Format the stretch of data from the line containing "I will pos(697,296)." through the line containing "The width and height of the screenshot is (1389, 868)." as a numbered list, leaving out blank lines. Include only those lines.

§ **DATASET ROWS**
━━━━━━━━━━━━━━━━━━━━━━━━━━━━━━

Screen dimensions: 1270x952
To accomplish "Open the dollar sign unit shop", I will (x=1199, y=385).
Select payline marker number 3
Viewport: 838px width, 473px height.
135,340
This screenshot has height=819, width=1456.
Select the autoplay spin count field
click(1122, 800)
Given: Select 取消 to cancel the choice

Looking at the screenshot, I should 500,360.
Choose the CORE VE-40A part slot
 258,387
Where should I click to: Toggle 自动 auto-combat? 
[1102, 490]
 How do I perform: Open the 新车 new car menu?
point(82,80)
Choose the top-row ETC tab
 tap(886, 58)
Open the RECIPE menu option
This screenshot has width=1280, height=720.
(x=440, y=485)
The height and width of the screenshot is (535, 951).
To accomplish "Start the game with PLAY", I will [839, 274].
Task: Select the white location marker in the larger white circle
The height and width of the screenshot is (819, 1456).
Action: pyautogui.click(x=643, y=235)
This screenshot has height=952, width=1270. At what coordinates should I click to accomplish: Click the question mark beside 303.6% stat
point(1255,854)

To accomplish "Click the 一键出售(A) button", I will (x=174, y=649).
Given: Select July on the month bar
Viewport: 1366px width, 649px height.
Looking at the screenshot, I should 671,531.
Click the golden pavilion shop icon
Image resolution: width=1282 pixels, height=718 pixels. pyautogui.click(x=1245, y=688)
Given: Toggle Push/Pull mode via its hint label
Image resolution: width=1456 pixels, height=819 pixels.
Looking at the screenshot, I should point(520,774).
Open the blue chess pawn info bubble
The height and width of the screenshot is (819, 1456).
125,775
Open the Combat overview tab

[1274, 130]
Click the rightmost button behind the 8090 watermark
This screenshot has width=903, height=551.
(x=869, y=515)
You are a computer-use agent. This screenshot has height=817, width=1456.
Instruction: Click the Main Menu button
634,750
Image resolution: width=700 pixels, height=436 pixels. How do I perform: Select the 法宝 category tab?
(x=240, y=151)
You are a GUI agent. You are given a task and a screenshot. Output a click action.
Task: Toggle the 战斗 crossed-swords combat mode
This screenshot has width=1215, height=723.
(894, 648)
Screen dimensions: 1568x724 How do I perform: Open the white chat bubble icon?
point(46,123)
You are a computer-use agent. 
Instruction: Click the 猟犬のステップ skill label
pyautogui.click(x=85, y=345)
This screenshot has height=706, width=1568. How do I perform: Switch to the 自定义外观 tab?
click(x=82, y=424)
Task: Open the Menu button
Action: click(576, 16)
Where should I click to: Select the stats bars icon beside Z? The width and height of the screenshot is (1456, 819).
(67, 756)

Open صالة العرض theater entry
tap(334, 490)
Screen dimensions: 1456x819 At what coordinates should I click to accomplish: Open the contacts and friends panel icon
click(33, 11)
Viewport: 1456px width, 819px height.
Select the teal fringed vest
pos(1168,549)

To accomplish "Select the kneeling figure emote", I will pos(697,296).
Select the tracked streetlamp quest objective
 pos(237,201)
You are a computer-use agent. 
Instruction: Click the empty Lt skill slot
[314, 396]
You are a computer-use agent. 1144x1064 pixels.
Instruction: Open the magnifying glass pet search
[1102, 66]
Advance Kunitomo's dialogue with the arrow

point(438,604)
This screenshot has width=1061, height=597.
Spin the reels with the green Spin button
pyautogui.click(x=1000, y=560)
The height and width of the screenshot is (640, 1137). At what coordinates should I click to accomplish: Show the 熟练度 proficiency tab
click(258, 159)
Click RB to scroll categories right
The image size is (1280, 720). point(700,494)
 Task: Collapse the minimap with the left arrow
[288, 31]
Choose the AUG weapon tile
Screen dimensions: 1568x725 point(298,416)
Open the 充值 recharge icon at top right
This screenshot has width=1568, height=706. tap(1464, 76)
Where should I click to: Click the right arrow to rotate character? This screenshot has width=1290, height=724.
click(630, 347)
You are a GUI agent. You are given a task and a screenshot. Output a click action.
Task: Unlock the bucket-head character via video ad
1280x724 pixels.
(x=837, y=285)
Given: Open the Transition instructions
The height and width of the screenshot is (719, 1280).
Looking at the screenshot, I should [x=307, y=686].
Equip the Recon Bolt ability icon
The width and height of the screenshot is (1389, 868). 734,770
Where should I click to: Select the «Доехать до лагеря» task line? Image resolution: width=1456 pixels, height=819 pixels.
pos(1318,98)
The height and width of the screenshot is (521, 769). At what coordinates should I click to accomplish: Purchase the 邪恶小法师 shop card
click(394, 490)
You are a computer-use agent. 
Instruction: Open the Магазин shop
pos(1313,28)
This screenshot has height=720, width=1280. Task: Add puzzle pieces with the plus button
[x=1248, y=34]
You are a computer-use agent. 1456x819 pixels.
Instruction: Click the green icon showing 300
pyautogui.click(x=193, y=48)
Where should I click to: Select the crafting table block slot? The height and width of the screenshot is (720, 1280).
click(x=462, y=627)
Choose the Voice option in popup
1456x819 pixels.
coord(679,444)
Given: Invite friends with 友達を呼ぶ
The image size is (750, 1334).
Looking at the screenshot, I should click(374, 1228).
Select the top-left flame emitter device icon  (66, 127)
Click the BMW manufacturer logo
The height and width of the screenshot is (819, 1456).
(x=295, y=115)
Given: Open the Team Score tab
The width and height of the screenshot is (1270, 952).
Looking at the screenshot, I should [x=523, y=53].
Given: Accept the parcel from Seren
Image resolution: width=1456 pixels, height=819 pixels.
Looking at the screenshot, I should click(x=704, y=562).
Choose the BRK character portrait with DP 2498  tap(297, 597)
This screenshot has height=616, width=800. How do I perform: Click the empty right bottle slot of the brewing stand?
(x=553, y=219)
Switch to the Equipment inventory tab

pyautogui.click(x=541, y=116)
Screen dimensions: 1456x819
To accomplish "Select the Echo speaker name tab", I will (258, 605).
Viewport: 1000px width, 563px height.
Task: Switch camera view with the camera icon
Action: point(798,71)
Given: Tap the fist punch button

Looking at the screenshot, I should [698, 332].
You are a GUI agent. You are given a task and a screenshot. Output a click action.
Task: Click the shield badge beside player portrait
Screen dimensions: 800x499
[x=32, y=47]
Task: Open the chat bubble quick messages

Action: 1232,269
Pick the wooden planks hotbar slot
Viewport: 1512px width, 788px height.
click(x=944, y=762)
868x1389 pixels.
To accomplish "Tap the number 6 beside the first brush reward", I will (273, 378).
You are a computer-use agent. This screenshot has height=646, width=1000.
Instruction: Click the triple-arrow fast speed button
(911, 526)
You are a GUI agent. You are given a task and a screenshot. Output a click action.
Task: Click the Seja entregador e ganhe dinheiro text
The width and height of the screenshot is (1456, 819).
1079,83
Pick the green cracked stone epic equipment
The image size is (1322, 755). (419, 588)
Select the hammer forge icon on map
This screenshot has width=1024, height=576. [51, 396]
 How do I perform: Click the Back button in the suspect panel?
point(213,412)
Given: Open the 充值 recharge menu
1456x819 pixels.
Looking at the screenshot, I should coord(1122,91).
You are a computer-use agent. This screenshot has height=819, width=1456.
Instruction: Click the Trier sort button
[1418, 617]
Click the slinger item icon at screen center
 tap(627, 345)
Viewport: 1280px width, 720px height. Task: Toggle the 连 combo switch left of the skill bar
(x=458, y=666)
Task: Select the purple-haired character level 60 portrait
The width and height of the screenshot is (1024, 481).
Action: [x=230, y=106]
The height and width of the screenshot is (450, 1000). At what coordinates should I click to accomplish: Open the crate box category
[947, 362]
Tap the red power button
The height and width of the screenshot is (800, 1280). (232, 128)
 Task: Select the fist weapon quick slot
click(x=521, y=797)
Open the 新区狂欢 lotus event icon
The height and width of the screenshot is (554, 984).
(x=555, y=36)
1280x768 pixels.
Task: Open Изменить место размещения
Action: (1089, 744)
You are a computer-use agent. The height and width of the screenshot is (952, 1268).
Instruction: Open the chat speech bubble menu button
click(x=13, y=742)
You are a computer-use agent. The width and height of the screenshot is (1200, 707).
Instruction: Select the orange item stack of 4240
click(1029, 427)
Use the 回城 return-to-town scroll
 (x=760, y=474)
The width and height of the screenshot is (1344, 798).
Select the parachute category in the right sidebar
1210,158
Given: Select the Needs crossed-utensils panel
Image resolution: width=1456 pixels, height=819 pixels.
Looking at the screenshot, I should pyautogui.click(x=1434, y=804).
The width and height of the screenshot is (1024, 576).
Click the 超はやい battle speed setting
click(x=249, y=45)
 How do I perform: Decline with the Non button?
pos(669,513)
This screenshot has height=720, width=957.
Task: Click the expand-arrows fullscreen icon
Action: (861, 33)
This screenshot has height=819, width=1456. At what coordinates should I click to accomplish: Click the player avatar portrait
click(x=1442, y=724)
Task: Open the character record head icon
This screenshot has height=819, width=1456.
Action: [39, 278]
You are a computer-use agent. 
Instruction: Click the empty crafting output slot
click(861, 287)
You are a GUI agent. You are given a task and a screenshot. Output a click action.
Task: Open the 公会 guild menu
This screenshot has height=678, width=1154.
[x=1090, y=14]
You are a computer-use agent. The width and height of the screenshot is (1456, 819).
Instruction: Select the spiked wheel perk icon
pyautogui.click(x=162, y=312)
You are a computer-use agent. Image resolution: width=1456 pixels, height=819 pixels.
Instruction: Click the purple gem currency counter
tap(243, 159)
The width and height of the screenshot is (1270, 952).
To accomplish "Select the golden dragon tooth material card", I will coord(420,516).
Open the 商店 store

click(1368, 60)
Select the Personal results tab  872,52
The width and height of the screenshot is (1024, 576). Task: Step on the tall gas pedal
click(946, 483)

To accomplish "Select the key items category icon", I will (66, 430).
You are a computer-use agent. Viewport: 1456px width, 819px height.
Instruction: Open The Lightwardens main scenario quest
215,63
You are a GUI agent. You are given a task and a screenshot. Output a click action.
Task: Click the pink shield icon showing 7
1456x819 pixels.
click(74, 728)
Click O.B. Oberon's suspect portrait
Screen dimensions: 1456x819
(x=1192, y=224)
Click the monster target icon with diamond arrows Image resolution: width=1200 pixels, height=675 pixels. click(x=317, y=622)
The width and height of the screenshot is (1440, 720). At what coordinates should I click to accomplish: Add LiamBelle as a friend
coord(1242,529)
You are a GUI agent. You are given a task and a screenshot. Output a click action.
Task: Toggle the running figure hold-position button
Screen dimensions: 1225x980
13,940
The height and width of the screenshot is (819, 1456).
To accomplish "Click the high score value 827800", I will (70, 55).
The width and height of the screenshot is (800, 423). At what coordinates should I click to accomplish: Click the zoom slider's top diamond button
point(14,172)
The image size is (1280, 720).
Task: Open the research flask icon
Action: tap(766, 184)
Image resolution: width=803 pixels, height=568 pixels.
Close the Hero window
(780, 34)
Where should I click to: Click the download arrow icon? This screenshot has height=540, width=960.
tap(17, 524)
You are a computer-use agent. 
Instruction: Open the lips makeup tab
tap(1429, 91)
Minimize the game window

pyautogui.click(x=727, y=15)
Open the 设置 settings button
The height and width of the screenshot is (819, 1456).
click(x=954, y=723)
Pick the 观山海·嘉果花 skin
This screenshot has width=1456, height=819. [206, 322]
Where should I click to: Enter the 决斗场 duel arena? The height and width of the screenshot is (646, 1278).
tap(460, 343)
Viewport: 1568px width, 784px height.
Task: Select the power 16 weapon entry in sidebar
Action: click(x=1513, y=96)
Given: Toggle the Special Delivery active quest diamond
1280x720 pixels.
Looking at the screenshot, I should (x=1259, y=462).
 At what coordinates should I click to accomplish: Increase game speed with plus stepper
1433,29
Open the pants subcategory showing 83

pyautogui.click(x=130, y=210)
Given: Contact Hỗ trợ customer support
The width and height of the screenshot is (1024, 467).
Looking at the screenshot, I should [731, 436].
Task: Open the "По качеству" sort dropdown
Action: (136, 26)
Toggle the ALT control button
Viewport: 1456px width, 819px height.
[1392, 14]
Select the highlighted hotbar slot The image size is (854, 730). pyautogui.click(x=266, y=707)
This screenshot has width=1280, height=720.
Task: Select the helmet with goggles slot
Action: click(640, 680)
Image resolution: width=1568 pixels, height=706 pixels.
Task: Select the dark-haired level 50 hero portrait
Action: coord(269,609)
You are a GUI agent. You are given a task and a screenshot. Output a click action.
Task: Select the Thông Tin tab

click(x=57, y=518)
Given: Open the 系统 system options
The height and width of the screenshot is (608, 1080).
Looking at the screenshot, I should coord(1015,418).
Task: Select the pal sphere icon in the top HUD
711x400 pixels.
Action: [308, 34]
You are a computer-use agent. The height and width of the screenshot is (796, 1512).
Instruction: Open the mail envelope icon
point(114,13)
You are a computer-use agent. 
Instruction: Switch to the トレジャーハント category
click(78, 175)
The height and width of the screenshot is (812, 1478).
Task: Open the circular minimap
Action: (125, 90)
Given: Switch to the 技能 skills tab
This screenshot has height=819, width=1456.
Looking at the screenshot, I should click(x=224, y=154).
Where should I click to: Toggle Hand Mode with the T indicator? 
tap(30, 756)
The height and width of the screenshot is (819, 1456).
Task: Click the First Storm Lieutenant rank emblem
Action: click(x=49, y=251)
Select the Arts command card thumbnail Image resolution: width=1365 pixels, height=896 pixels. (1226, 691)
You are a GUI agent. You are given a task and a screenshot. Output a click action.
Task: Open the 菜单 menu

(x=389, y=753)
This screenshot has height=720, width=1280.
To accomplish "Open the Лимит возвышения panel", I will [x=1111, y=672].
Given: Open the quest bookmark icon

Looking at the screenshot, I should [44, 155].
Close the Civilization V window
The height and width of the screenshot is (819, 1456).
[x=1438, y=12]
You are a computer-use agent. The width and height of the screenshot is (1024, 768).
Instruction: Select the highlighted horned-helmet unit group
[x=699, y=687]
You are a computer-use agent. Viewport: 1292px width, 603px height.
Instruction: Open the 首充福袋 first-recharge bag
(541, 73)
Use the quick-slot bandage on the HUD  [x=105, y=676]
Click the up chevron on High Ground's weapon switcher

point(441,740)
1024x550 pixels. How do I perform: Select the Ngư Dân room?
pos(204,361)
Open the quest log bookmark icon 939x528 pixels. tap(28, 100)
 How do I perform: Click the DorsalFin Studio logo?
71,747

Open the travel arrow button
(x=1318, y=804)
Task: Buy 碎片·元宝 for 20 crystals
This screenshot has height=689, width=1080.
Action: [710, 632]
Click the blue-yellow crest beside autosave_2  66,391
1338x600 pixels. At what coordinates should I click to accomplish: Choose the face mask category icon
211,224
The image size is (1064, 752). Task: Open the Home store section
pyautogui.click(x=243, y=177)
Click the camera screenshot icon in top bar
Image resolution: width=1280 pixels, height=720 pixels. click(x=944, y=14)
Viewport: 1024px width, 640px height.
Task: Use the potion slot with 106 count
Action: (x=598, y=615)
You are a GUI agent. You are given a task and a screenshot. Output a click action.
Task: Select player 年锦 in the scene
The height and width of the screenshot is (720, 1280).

━━━━━━━━━━━━━━━━━━━━━━━━━━━━━━

§ **THE RESPONSE**
1. To accomplish "Select the kneeling figure emote", I will pos(697,296).
2. Select the tracked streetlamp quest objective
3.  pos(237,201)
4. You are a computer-use agent. 
5. Instruction: Click the empty Lt skill slot
6. [314, 396]
7. You are a computer-use agent. 1144x1064 pixels.
8. Instruction: Open the magnifying glass pet search
9. [1102, 66]
10. Advance Kunitomo's dialogue with the arrow
11. point(438,604)
12. This screenshot has width=1061, height=597.
13. Spin the reels with the green Spin button
14. pyautogui.click(x=1000, y=560)
15. The height and width of the screenshot is (640, 1137). At what coordinates should I click to accomplish: Show the 熟练度 proficiency tab
16. click(258, 159)
17. Click RB to scroll categories right
18. The image size is (1280, 720). point(700,494)
19.  Task: Collapse the minimap with the left arrow
20. [288, 31]
21. Choose the AUG weapon tile
22. Screen dimensions: 1568x725 point(298,416)
23. Open the 充值 recharge icon at top right
24. This screenshot has width=1568, height=706. tap(1464, 76)
25. Where should I click to: Click the right arrow to rotate character? This screenshot has width=1290, height=724.
26. click(630, 347)
27. You are a GUI agent. You are given a task and a screenshot. Output a click action.
28. Task: Unlock the bucket-head character via video ad
29. 1280x724 pixels.
30. (x=837, y=285)
31. Given: Open the Transition instructions
32. The height and width of the screenshot is (719, 1280).
33. Looking at the screenshot, I should [x=307, y=686].
34. Equip the Recon Bolt ability icon
35. The width and height of the screenshot is (1389, 868). 734,770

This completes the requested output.